With promotion to South West Regional Women's Football League, Portishead Town Ladies won their third successive promotion in 2017/18 from the Eastern Division on goal difference from Royal Wootton Basset Ladies. The Ladies were then promoted to The FA Women's National League South West Div.1 where they are currently competing. During the 2017/18 season, the Ladies Reserves team was created, who compete in the Somerset County Women's League, winning Division Two in their first season and currently compete in Division One.

The Ladies team are currently managed by Joshua Richards.

Honours

Somerset County Women's League

Division 1 Winners: 2015–16, 2016–17

Division 1 Runners-up: 2013–14

Division 2 Winners: 2017-18 (reserves)

Somerset County Women's League Cup

Winners: 2015–16, 2016–17

Runners-up: 2014–15

South West Regional Women's Football League

Eastern Division Winners: 2017–18

== Portishead Town Youth ==
In an effort to modernise the club, increase the membership numbers and preserve the clubs status for future generations the club merged with two local junior clubs, Portishead Junior FC and Gordano Valley Giants to create Portishead Town Youth. The Junior section offers community football for both boys and girls with teams competing in junior leagues across Bristol and North Somerset. With over 900 junior members, Portishead Town FC is one of the largest junior club's in the South West of England.

== Posset Pathway ==
Following a restructure of the U18s Elite pathway in the 2022/23 season, the club moved away from parent-coach setups to independent coaches, appointing Ash Clemence and Ed Geary. Portishead Town achieved year-on-year success on the pitch, gaining promotion in their first season from the Western Counties Floodlit Youth League Division One to the Premier Division.

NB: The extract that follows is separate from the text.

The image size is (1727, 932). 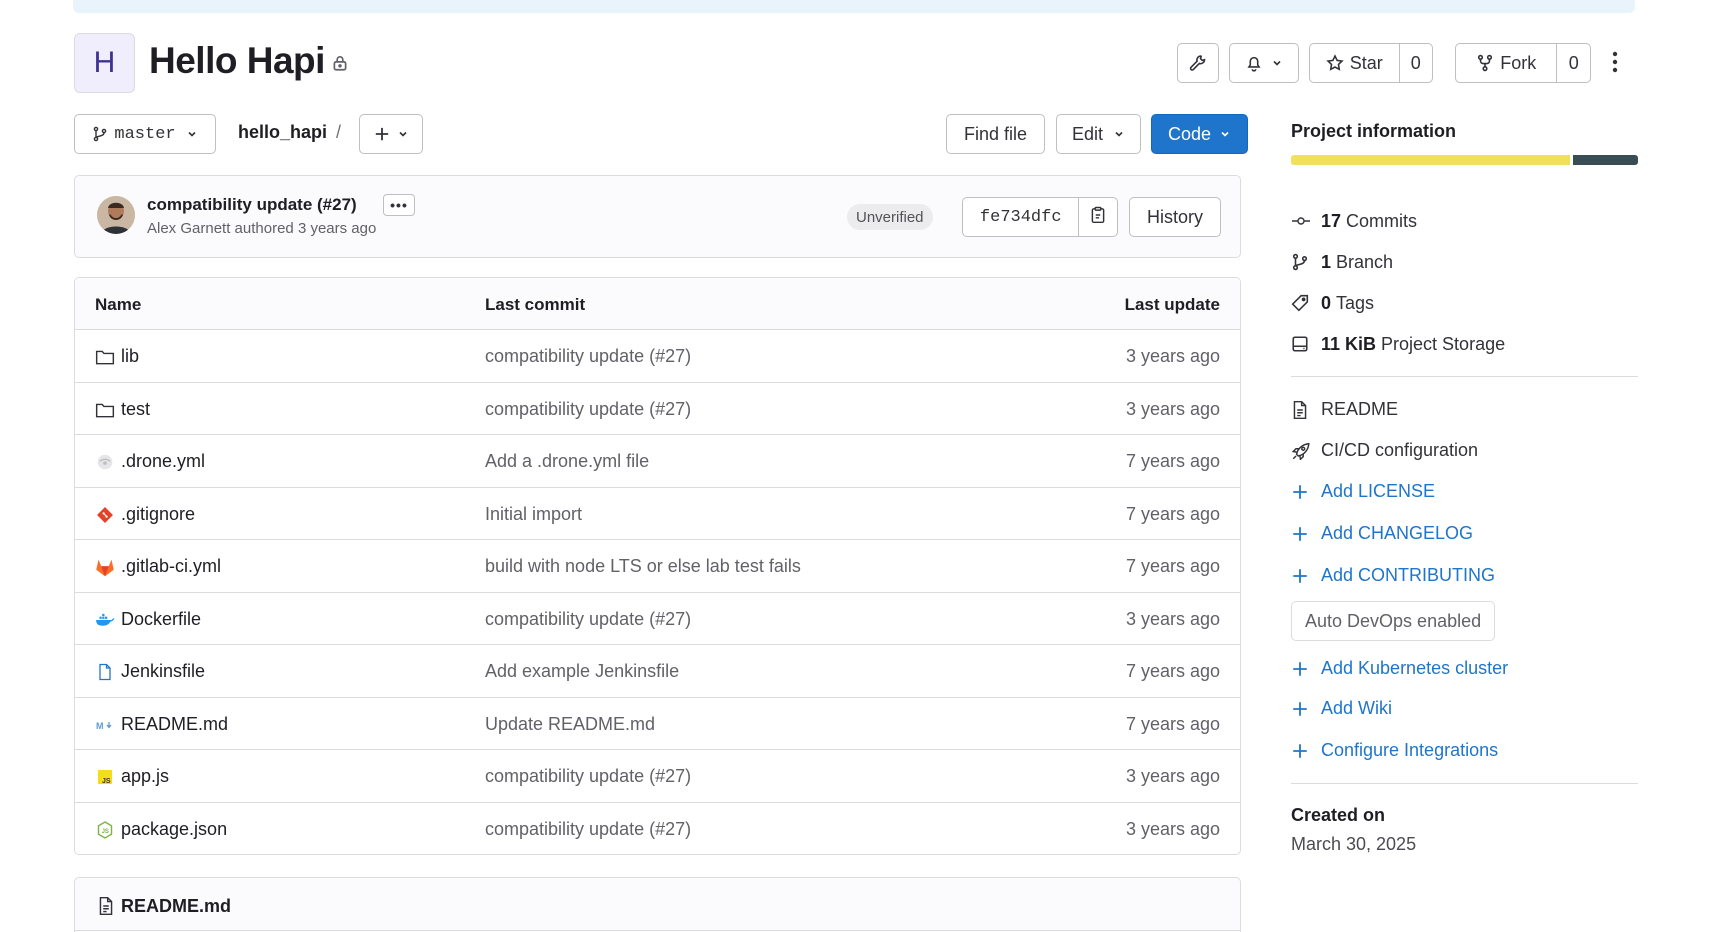 What do you see at coordinates (582, 672) in the screenshot?
I see `last-commit-link: Add example Jenkinsfile` at bounding box center [582, 672].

Players progressing through the pathway were encouraged to move into Portishead Town's senior teams. The pathway was further strengthened with the appointment of Dave Griffiths, whose role focused on supporting players' transition from U16 football into U18 and men's football. Following the addition of Mike Tipson to the coaching staff, the U18 Floodlit team went on to win the Premier Division title in the 2025/26 season, with two games to spare.

The same coaching philosophy was subsequently applied across all U18 teams, resulting in a significant increase in player throughput from the First Team down to the Fourth Team.

==Ground==

Portishead Town play their home games at Bristol Road, Portishead, Bristol, BS20 6QG.